It's odd that Nietzsche, who excoriated the Stoics in a frantic rant I referred to a few posts ago, referred often to amor fati,"love of fate." He did so in such a manner as it appears to have been to him a kind of ideal state.
The phrase is a profoundly Stoic one, and acceptance if not love of fate is found in Epictetus and Marcus Aurelius and others of The Porch. I'm tempted to say Nietzsche was indebted to the Stoics for the idea. This may even account for his anger at the Stoics. So many of us come to hate those who benefit us, gratitude being a burden as Tacitus noted. Nietzsche apparently also was inclined to refer fondly to the idea of eternal recurrence, another view held by the Stoics, though in their case this idea had a more cosmological meaning; the world would eventually perish only to begin again and have an unchanged existence, only to perish again and come to be again.
I doubt, though, that Nietzsche himself was ever a lover of fate. His end was grim enough it would have taken a Stoic Sage to bear it happily, but it would seem Nietzsche was far too discontented with life, with people, to love fate, condemned as he was to a life of seemingly endless disappointment.
The idea of love of fate, acceptance of fate, strikes many as objectionable. It's thought to foster a submissive, passive nature and is reviled by some as promoting, or at least ignoring, injustice. Self-styled radicals and revolutionaries, primarily those who lived in the 19th and early 20th centuries, like to refer to it as being a bourgeoisie attitude--unthinking acceptance of the status quo.
It is not, however. It is an expression of the Stoic doctrine that one shouldn't allow oneself to be emotionally or mentally disturbed by matters not in one's control, but it is in the way of emphasizing the equally Stoic doctrine that one should rightly make use of what is in your control, i.e. one should be virtuous. Acting rightly would include acting against injustice, to the extent one can. In the one case, the Stoic is not controlled by things, events and people who are not in his/her control; in the other case the Stoic uses what is in his/her control for good.
This is something generally ignored by critics of the Stoics, who often seem to buy into the idea that Stoics are cold, unfeeling, and unmoved. They prefer to see only one facet of Stoicism and fail to give it what it is due. But it is a persistent misconstruction of Stoic doctrine.

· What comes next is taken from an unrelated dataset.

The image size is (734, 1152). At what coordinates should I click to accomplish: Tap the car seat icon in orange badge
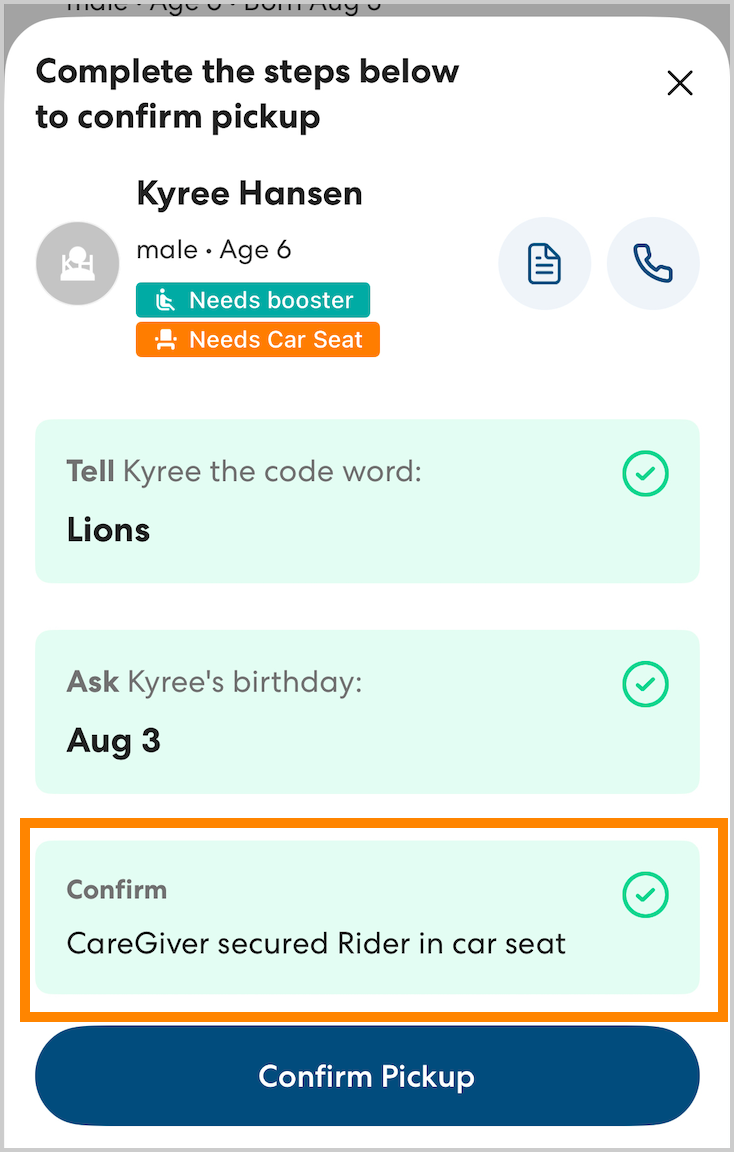tap(165, 340)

Stoicism is certainly not a Romantic philosophy, and followers of Romanticism (like Nietzsche, at least sometimes) tend to despise it. This may be due to the fact that it is thought to espouse the repression of emotion while the Romantic revels in it. Stoicism does indeed teach that we should live according to nature, which is to say reason; among the ancients nature was infused with the Divine Reason and we shared in it. The Romantics of course were reacting against what they saw as too great a reliance on reason, and were often embarrassingly maudlin or zealous in extolling and expressing their emotions. But again, this is to misunderstand Stoicism, which teaches only the dissipation of bad emotions such as anger and hate.
It is also I think to misunderstand reason, and the Enlightenment, and science, and we see this in those intellectuals who may be considered the successors to the Romantics as well as the religious zealots and fanatics who plague us today. The successors of the Romantics question not only whether we should be reasonable but whether we can be, and denigrate science and reasonable assessment as mere narratives no more worthy of respect than myths. The religious mistrust science and reason because neither will support their beliefs when those beliefs are put to the test.
So, science and reason are set upon by both these groups, and they or, better yet, the Enlightenment are blamed for everything from the Holocaust to the teaching of evolution in our schools to crime. The narrowness of vision and arrogance of such as the "New Atheists" and in earlier times the logical positivists serve to empower these reactionary views.
As a result of anti-reason and anti-science, we may well be living in a world of the kind Yeats wrote of, where "the best lack all conviction and the worst are full of passionate intensity." It seems something to be expected where reasonable judgment and conduct are considered no more worthwhile than any other kind of judgment or conduct, and where the words of books written thousands of years ago are considered to be the words of God, which others cannot be allowed to question.